The Kansas lesson: don't do it

Forbes

Since Kansas enacted tax and spending cuts in 2012 and 2013, [Governor Sam] Brownback and his allies have argued that this fiscal potion would generate an explosion of economic growth. It didn’t. Overall growth and job creation in Kansas underperformed both the national economy and neighboring states. From January, 2014 (after both tax cuts passed) to April, 2017, Kansas gained only 28,000 net new non-farm jobs. By contrast, Nebraska, an economically similar state with a much smaller labor force, saw a net increase of 35,000 jobs.

While overall employment barely increased and economic activity was lower than other states, Kansas saw a significant increase in the number of individuals with business income.  The likely reason: That zero tax rate on pass-throughs.

The tax cuts did produce one explosion, however. The state’s budget deficit was expected to hit $280 million this year, despite major spending reductions. Kansas falls well below national averages in a wide range of public services from K-12 education to housing to police and fire protection, according to an analysis by the Urban Institute’s State and Local Finance Initiative.

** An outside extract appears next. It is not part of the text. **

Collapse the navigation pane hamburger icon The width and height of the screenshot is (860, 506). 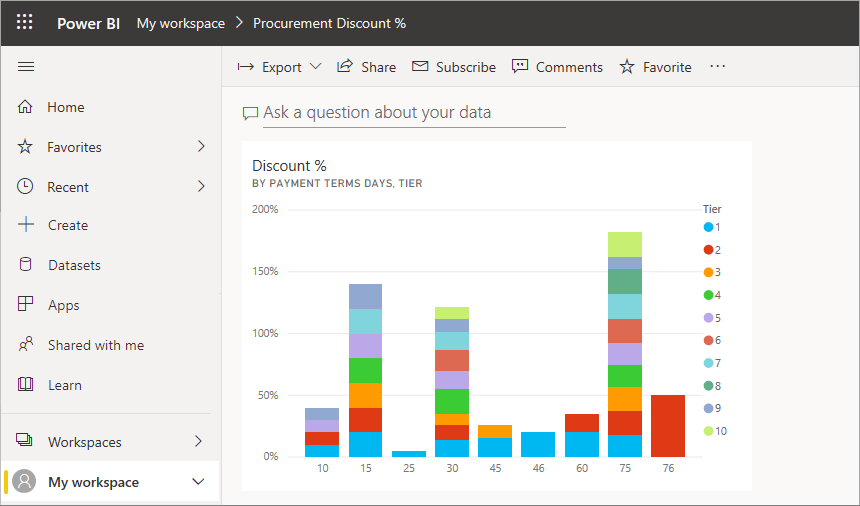26,67
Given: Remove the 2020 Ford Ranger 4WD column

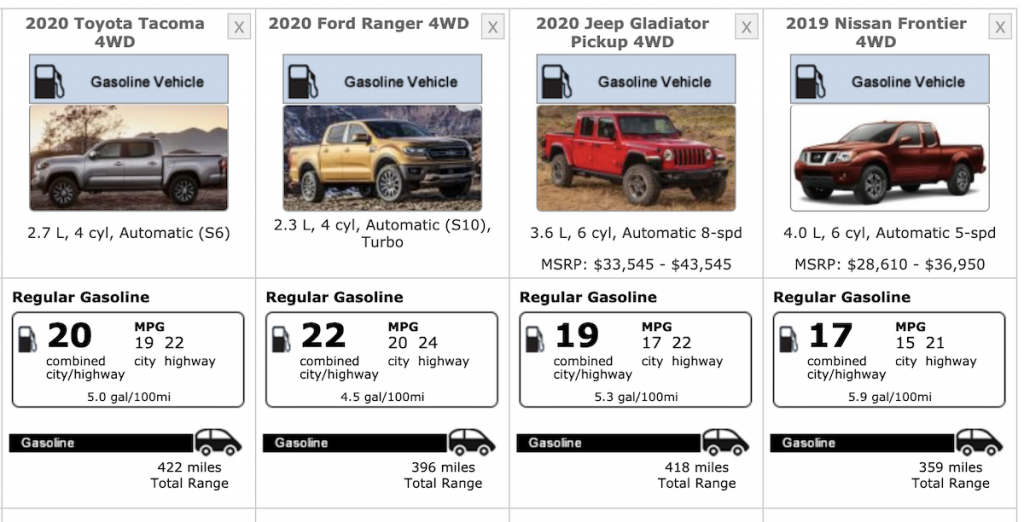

Under order from the state Supreme Court, the legislature has voted to increase funding for public schools by $293 million over the next two years.

The more troubling lesson for Republicans in Congress: While Brownback was reelected in 2014, his popularity has since plummeted and his approval rating now hovers at around 25 percent, second lowest among all sitting governors. And while the GOP enjoyed tremendous national electoral success in 2016, the party lost seats in the Kansas legislature. At least in one deep red state, the Trump formula of big tax and spending cuts is no longer the path to political success.